L’être du sensible n’est pas constitué par « la contrariété dans la qualité ». Pourtant, Deleuze vient tout juste de le dire : « le sensible-contraire ou la contrariété dans la qualité peuvent constituer l’être sensible par excellence ». Cette dernière idée est assez simple : le sensible est la capacité pour un objet d’être perçu par l’intermédiaire de la sensation. Les choses sensibles ne cessent de changer, elles passent d’un état à l’autre ou l’une fait suite dans la sensation à une autre qui était dans un état différent, voire contraire ; or, c’est précisément parce que les choses sont différentes ou qu’elles changent qu’on les perçoit. On est d’autant plus sensible au froid quand il suit le chaud etc. Ici, on pourrait multiplier les exemples à l’infini. La différence de qualité et plus encore le fait d’avoir des qualités contraires constitue la matière de la sensation. Mais puisque notre objet n’est pas le sensible mais ce qui lui est antérieur, ce que Deleuze appelle l’être « du » sensible, cette contrariété n’a pas de matière pour s’exprimer. Être chaud ou froid, c’est être donné à la sensibilité et même à une forme particulière de la sensibilité qui est celle de l’épiderme.

Là où l’idée devient étrange et semble même sombrer dans une métaphysique un peu nébuleuse, c’est quand on lit : « la contrariété qualitative n’est que la réflexion de l’intense, réflexion qui le trahit en l’expliquant dans l’étendue ». Il faut supposer que les verbes « trahir » et « expliquer » sont utilisés métaphoriquement. Il y a donc quelque chose qui se fait connaître, qui devient accessible à la conscience et qui devient donc évaluable selon une échelle soit purement intuitive soit même objectivable. Le plus froid ou le plus chaud, par exemple, se manifestent par le gel ou le dégel. Mais de quoi le plus froid et le plus chaud pourraient-ils être eux-mêmes la manifestation ? Il faut considérer qu’en dessous, ou qu’au-delà de la différence perçue, il y a une différence plus profonde, une différence première et intensive. Si on reprend l’exemple du froid et du chaud, il ne peut s’agir de l’agitation des atomes. Le chaud ou le froid sont bien la perception que nous avons de l’agitation des atomes d’un corps et de la transmission de cette agitation à notre épiderme, mais cette agitation n’est ni en dessous, ni au-delà de quoi que ce soit.

Deleuze semble penser qu’une perception est subjective, qu’elle est un acte du sujet. Mais une perception est toujours objective. Elle est ce qu’elle est : rien de plus ni rien de moins (quand bien même elle serait hallucinatoire).
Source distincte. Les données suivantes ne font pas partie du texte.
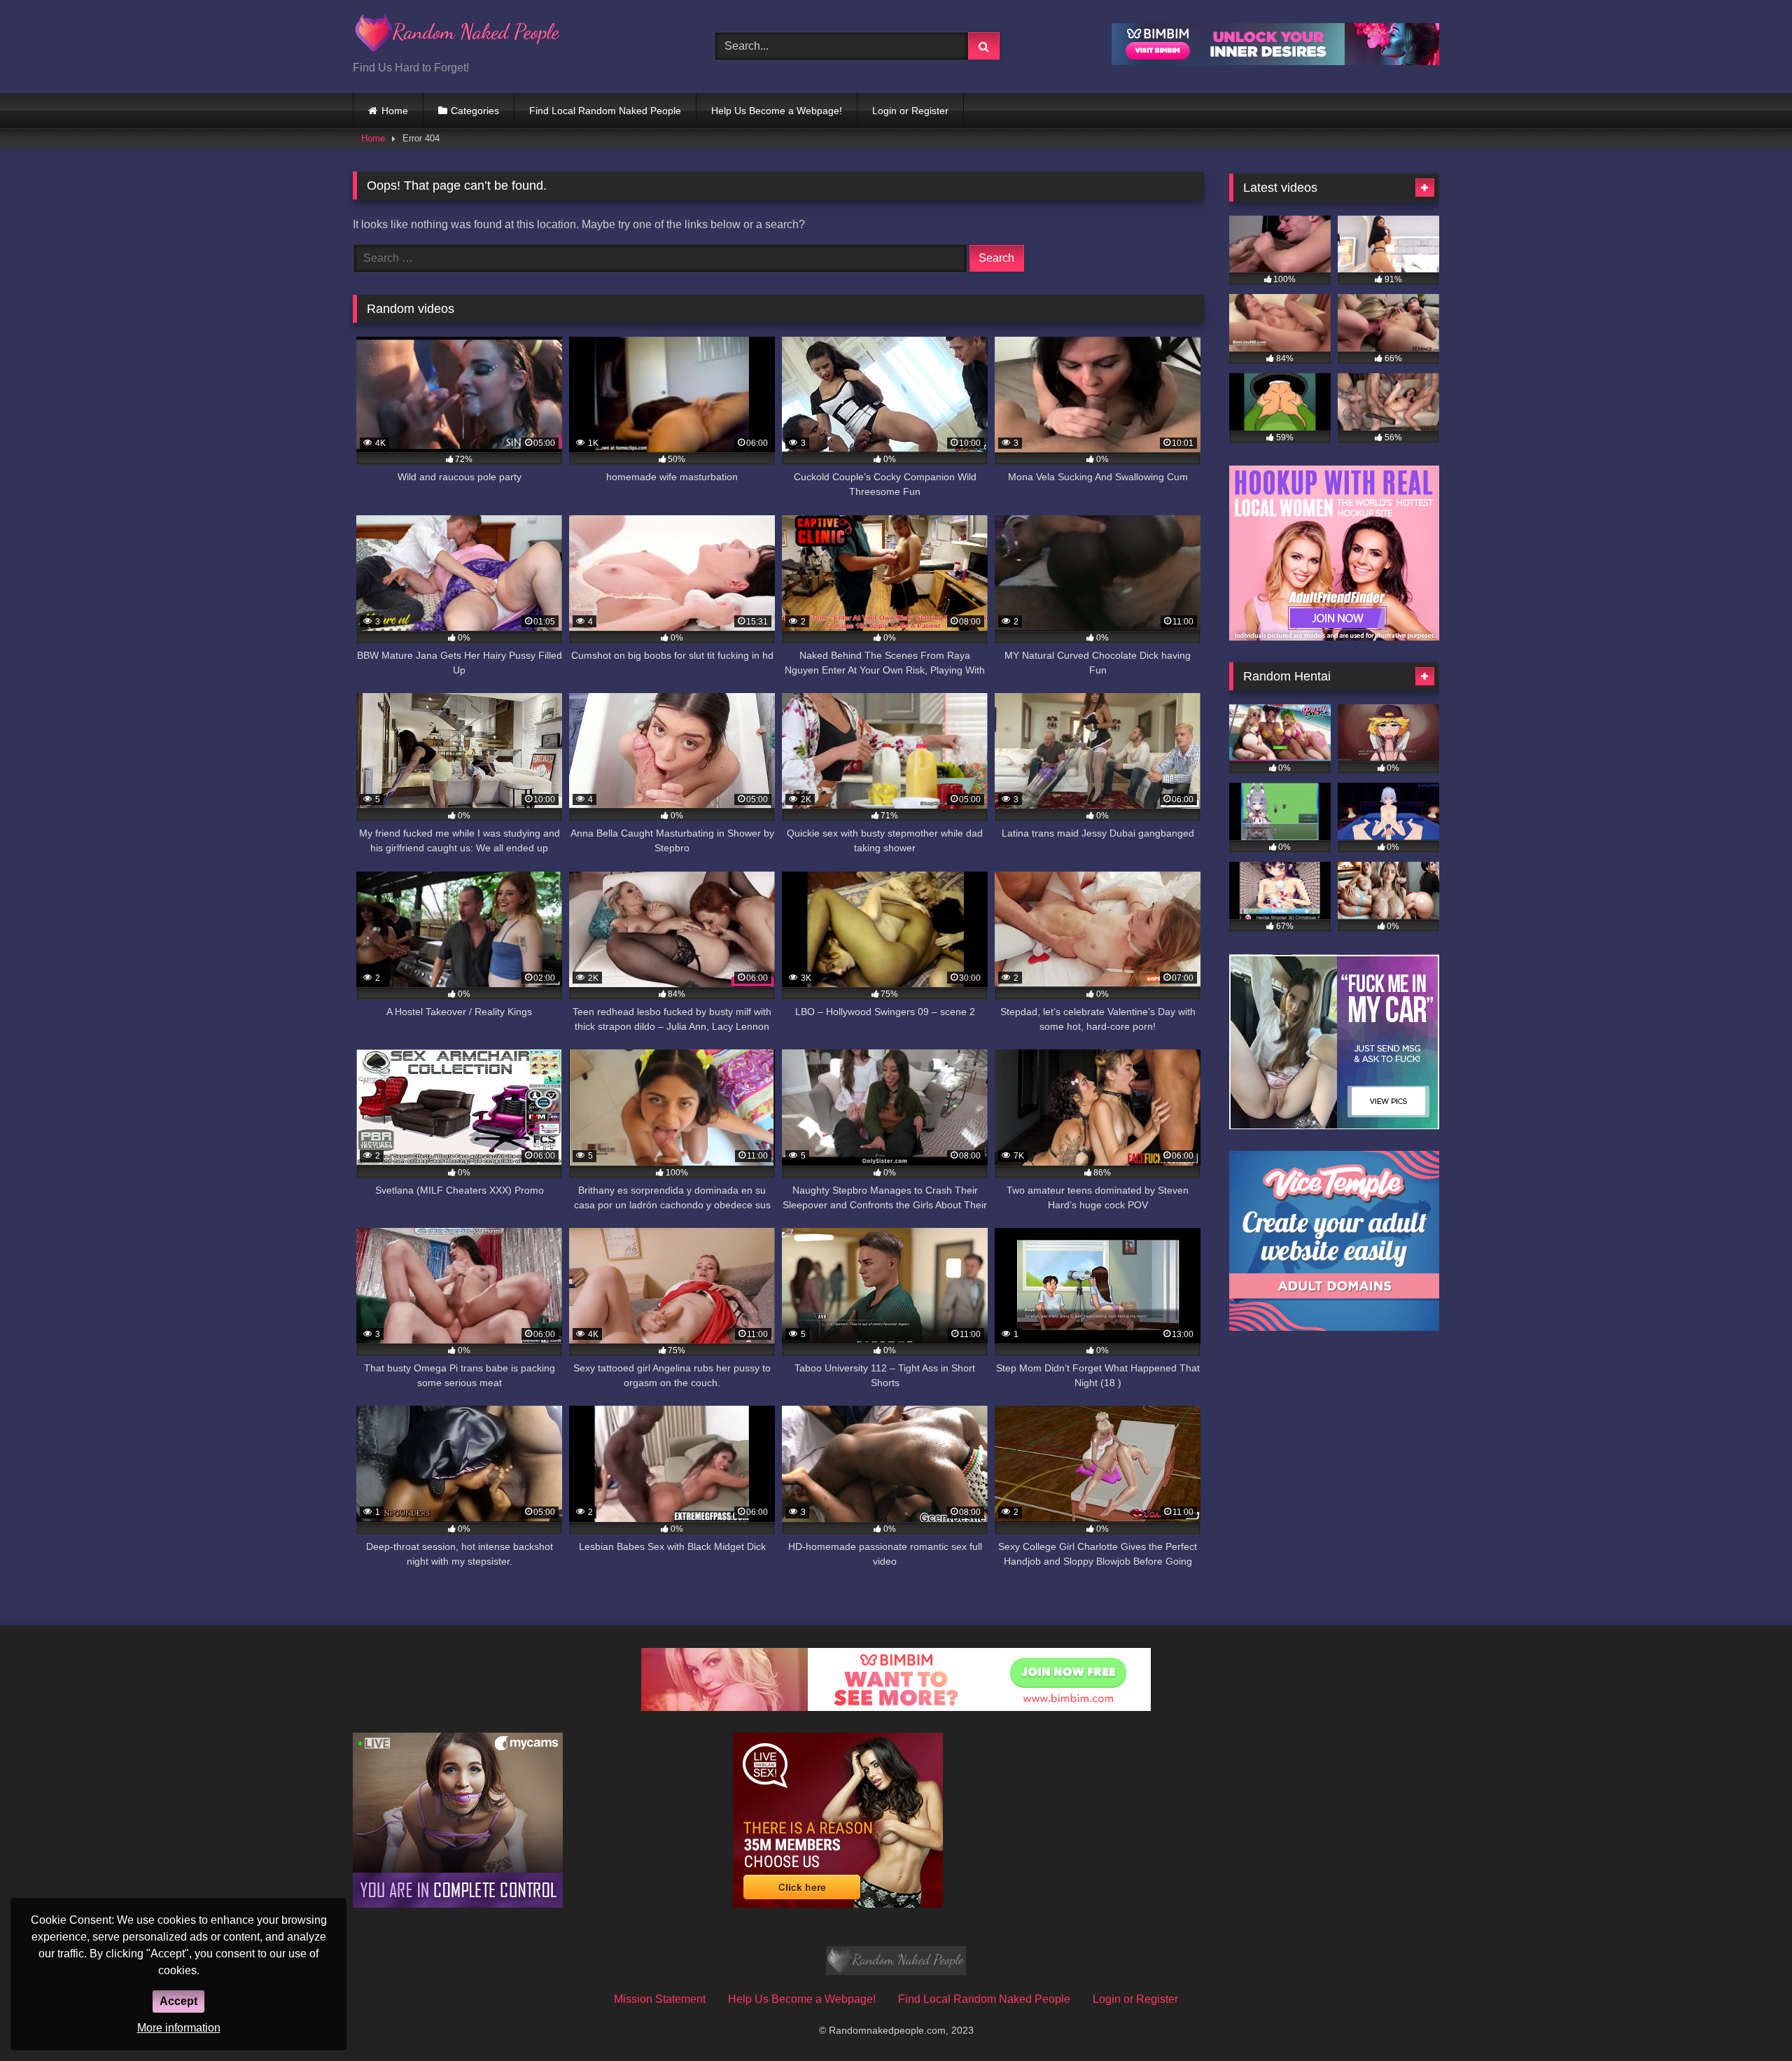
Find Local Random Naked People (605, 110)
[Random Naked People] (458, 35)
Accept (178, 2001)
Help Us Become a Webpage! (776, 110)
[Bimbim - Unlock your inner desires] (1275, 61)
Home (395, 110)
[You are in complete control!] (458, 1904)
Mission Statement (660, 1999)
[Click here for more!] (1334, 637)
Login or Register (910, 110)
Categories (475, 110)
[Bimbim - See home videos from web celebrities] (896, 1707)
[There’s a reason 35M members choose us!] (838, 1904)
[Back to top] (1748, 2019)
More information (178, 2028)
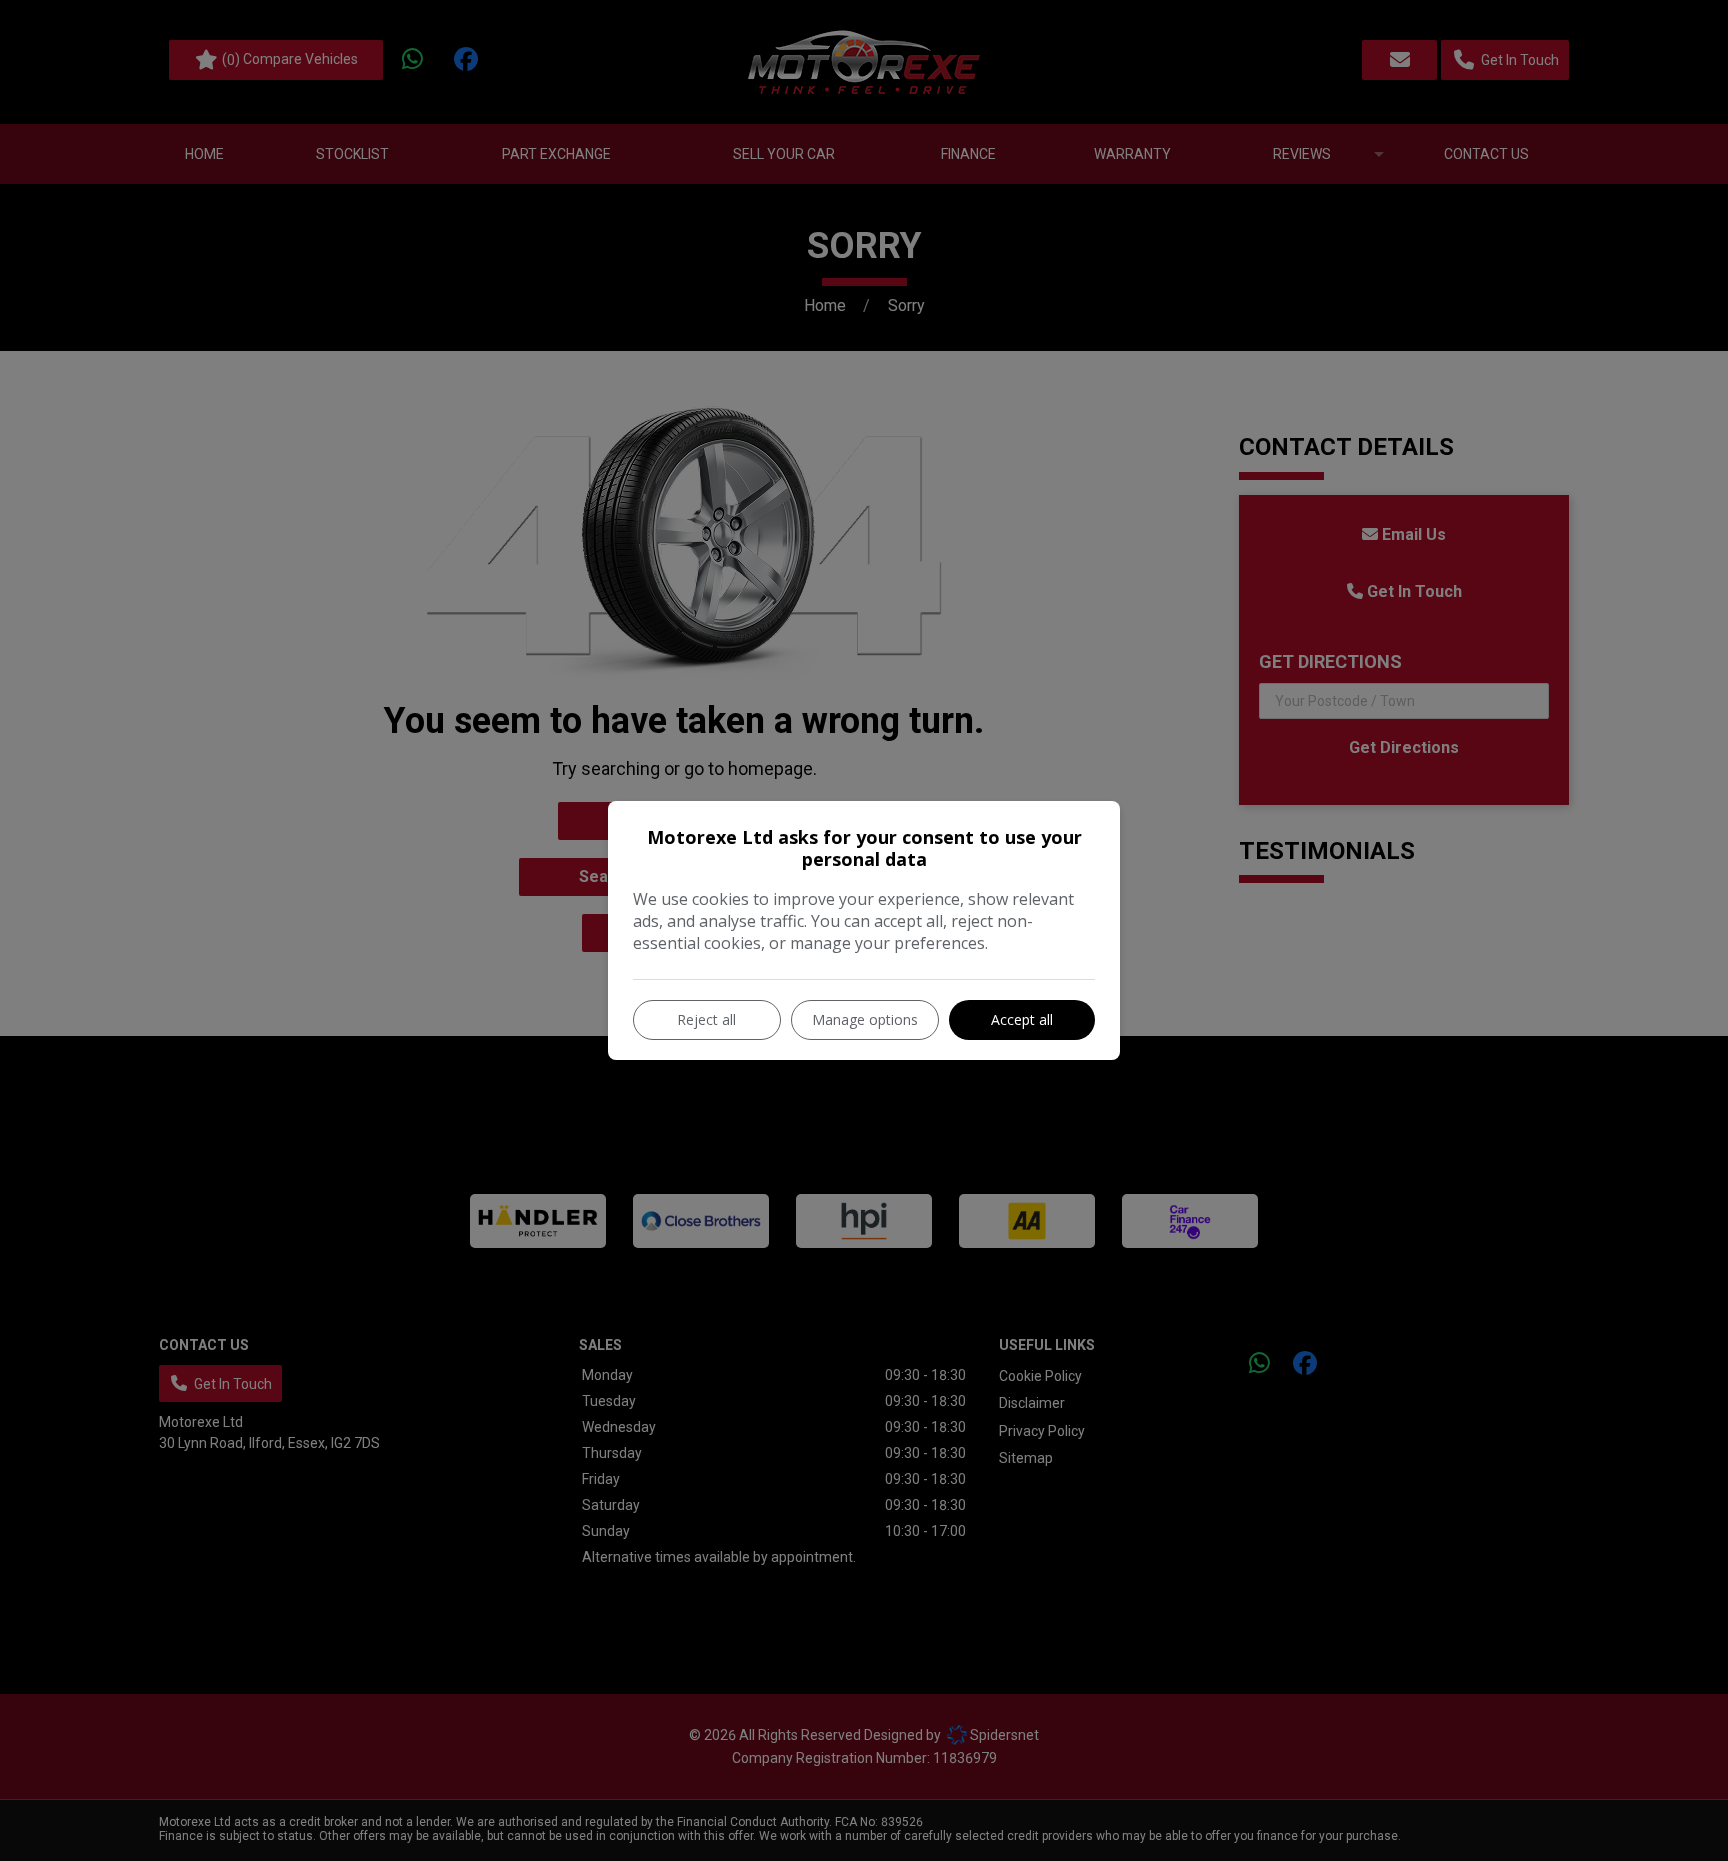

On ressent le chaud quand l’agitation atomique nous est transmise ou pour tout autre raison, peu importe. A quelque niveau qu’on saisisse la réalité et par quelque médiation que ce soit, ce qui est donné est ce qui est donné et n’est rien de plus ou de moins. Le problème est certes de déterminer par quoi le donné est donné. A cela il ne devrait y avoir qu’une réponse naturelle. La température enregistrée par le thermomètre est là, l’agitation du milieu ambiant est là. Si ce n’est pas elle qui est à l’origine de la sensation de chaud ou de froid, c’est que c’est quelque chose d’autre : la fièvre, l’angoisse etc. peu importe ici. Aucune de ces réalités n’annule l’autre. C’est leur cumul qui forme la perception. Ainsi, on peut dire que la perception que nous avons des choses est conditionnée par notre culture, le développement de notre civilisation et plus particulièrement celui des sciences. Il n’y a pas, de ce point de vue, de perception en soi, ou d’état naturel de la perception.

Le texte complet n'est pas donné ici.